Un espace vert digne des dinosaures

Jurassica Museum s’est vu confier la mission d’aménager un espace vert à la nouvelle place ...
Un espace vert digne des dinosaures

Jurassica Museum s’est vu confier la mission d’aménager un espace vert à la nouvelle place des Bennelats, à Porrentruy, direction la route de Fontenais. Ce sont des plantes reliques qui vont prendre racine donnant ainsi un air de « Jurassic Park » au carrefour.

Le carrefour, direction la route de Fontenais à la place des Bennelats, devrait ressembler à ce croquis. (Photo : Jurassica Museum).
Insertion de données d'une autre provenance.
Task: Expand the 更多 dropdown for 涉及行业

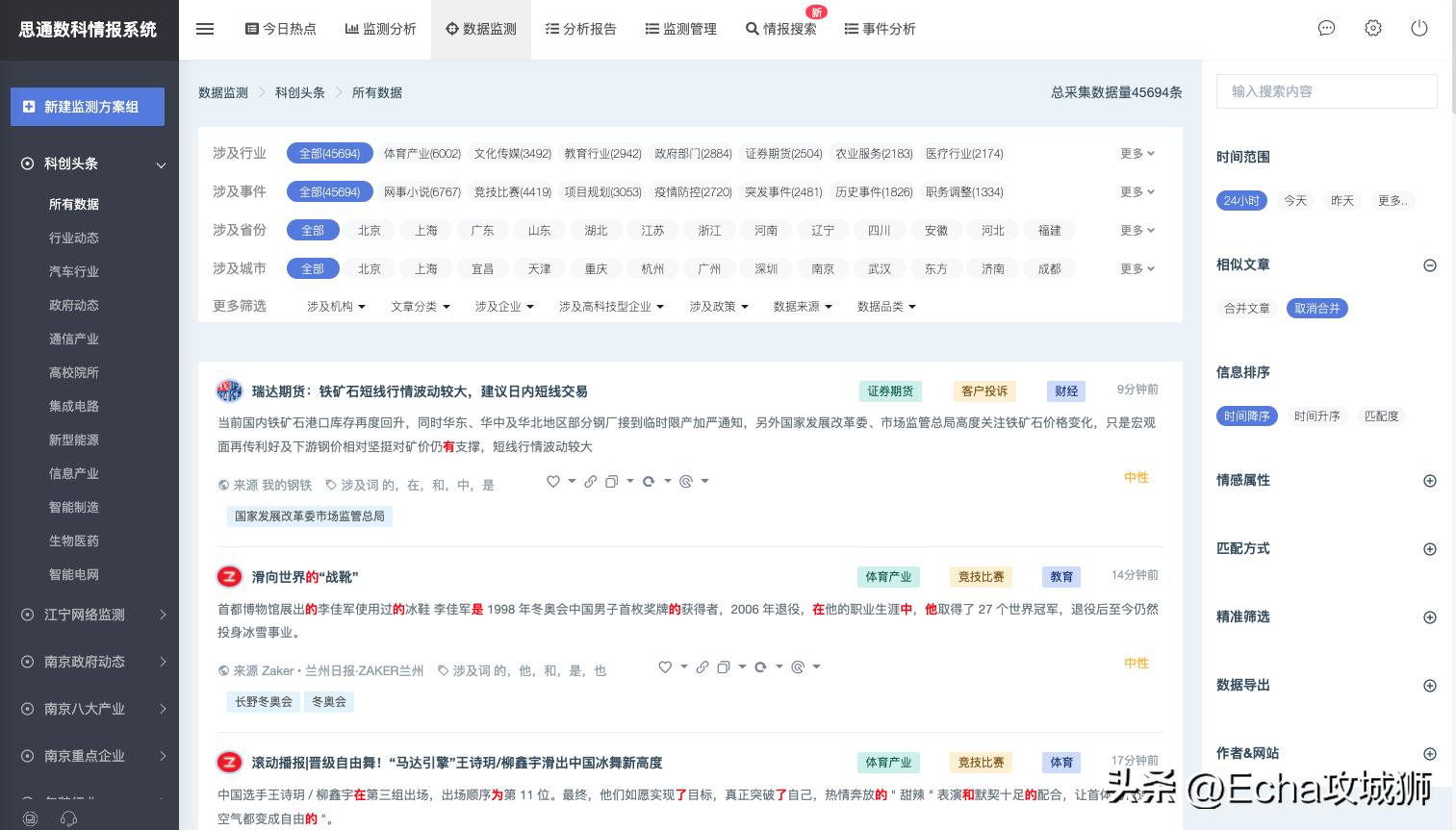Action: pyautogui.click(x=1136, y=153)
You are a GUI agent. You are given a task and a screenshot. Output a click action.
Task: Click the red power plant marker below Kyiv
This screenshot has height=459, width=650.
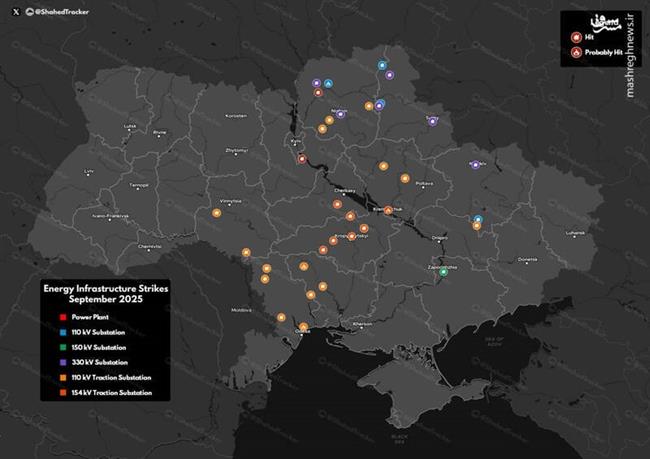(302, 159)
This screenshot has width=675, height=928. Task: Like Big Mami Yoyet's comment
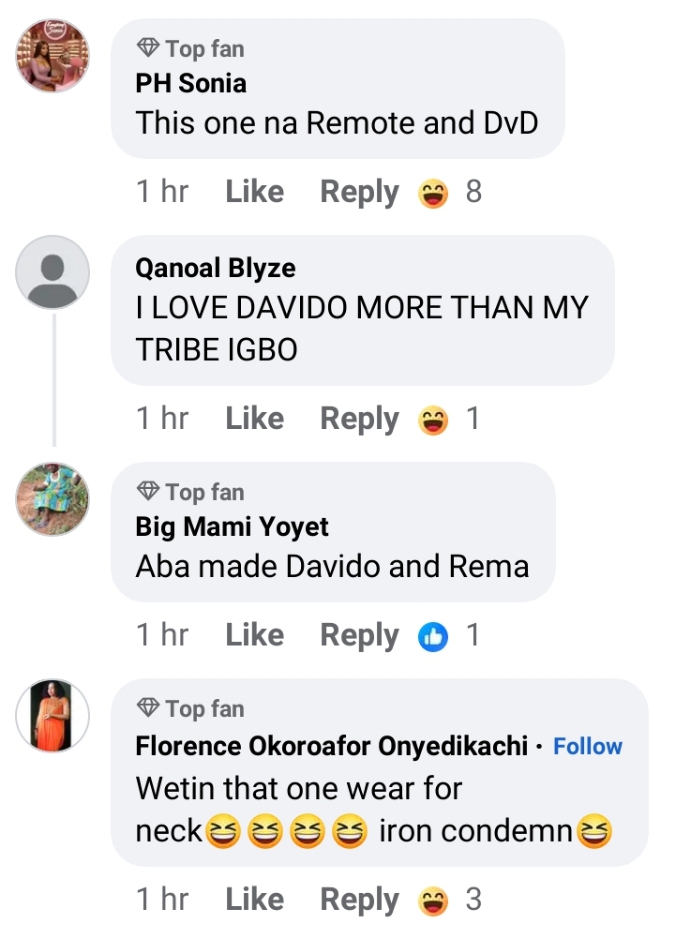254,635
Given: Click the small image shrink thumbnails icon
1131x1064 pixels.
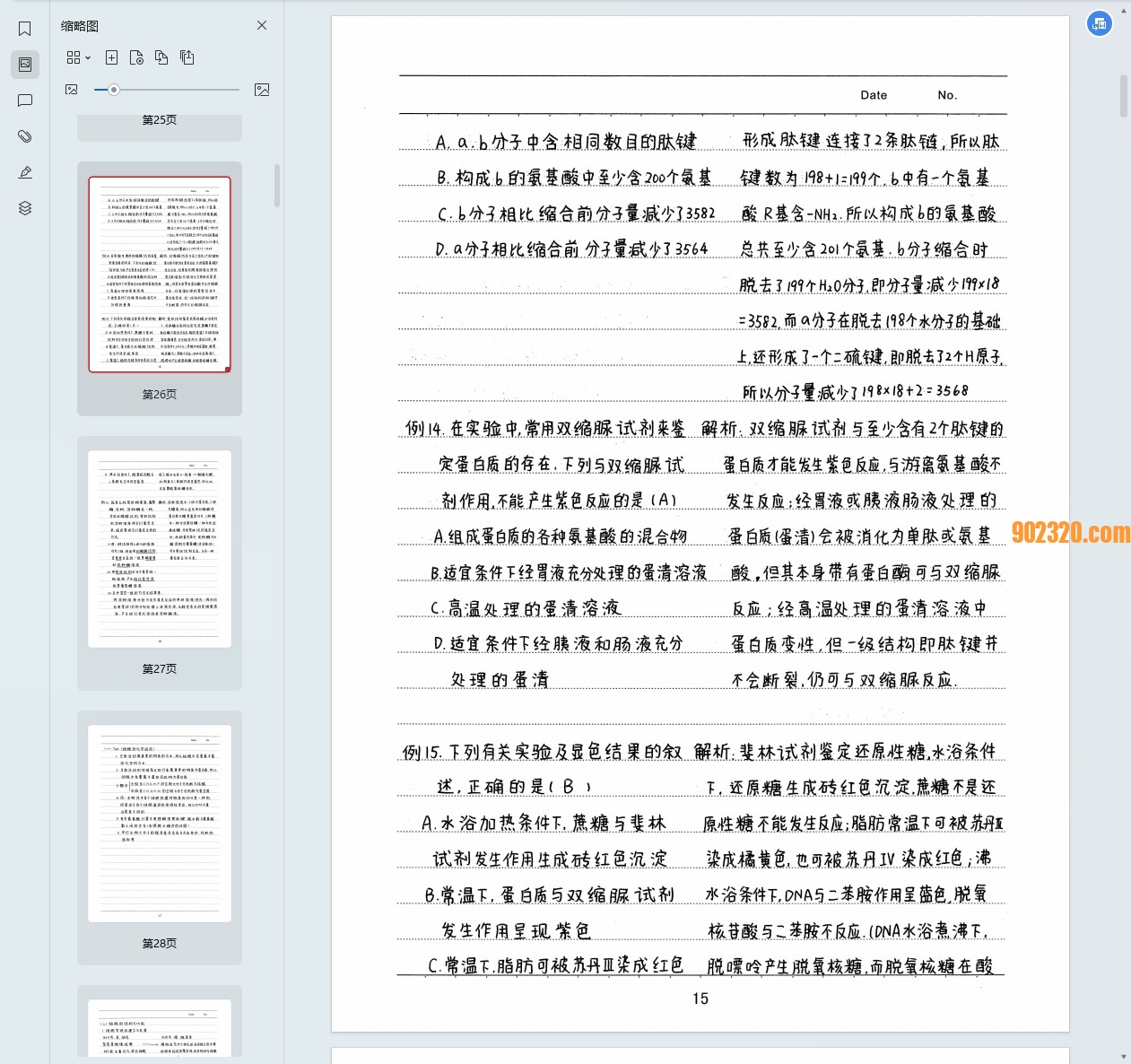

Le carrefour, direction la route de Fontenais à la place des Bennelats, devrait ressembler à ce croquis. (Photo : Jurassica Museum).

Jurassica Museum va rayonner dans le nouvel aménagement de la place des Bennelats à Porrentruy. L’institution bruntrutaine s’est vue confié la mission d’aménager un espace vert dans le carrefour, direction la route de Fontenais. Les collaborateurs ont choisi de mêler les géosciences, la botanique et la paléontologie. Ainsi, sur ces 200 m2, des plantes reliques vont prendre racine dès le mois prochain. Ce sont des espèces qui n’ont que peu changé depuis le temps des dinosaures. Le jardinier Marc Lambelet cite par exemple les fougères, l’araucaria, le ginko ou encore le cicas. Enfin des roches, du grès des Vosges, vont aussi être installées. Damien Becker, directeur de Jurassica, explique que ces grès se sont aussi constitués en même temps que les premiers dinosaures et entrent ainsi parfaitement dans le concept : « On a cet aspect de cohérence des temps géologiques. »

Damien Becker : « L’idée, c’est de mettre des plantes reliques. »

Un espace qui appelle à visiter Jurassica Museum

Damien Becker et Marc Lambelet se réjouissent de pouvoir ainsi développer un concept qui ne se retrouve pas dans le jardin botanique. Ce lieu est aussi pensé comme une invitation à découvrir l’ensemble du Jurassica Museum qui se trouve à proximité. La question d’y planter des iris, dont la collection est renommée, n’a pas été retenue : « On a voulu garder une cohérence scientifique assez solide. Les iris sont au parc du jardin botanique et l’idée n’était pas de démultiplier les zones d’observation. » Et des fossiles ou des traces de dinosaures ? Là aussi, Damien Becker explique que « c’était un peu compliqué techniquement » sur un espace assez restreint. /ncp

Pour le moment, les deux petites zones sont encore en friche derrière Damien Becker (à gauche) et Marc Lambelet. Pour le moment, les deux petites zones sont encore en friche derrière Damien Becker (à gauche) et Marc Lambelet.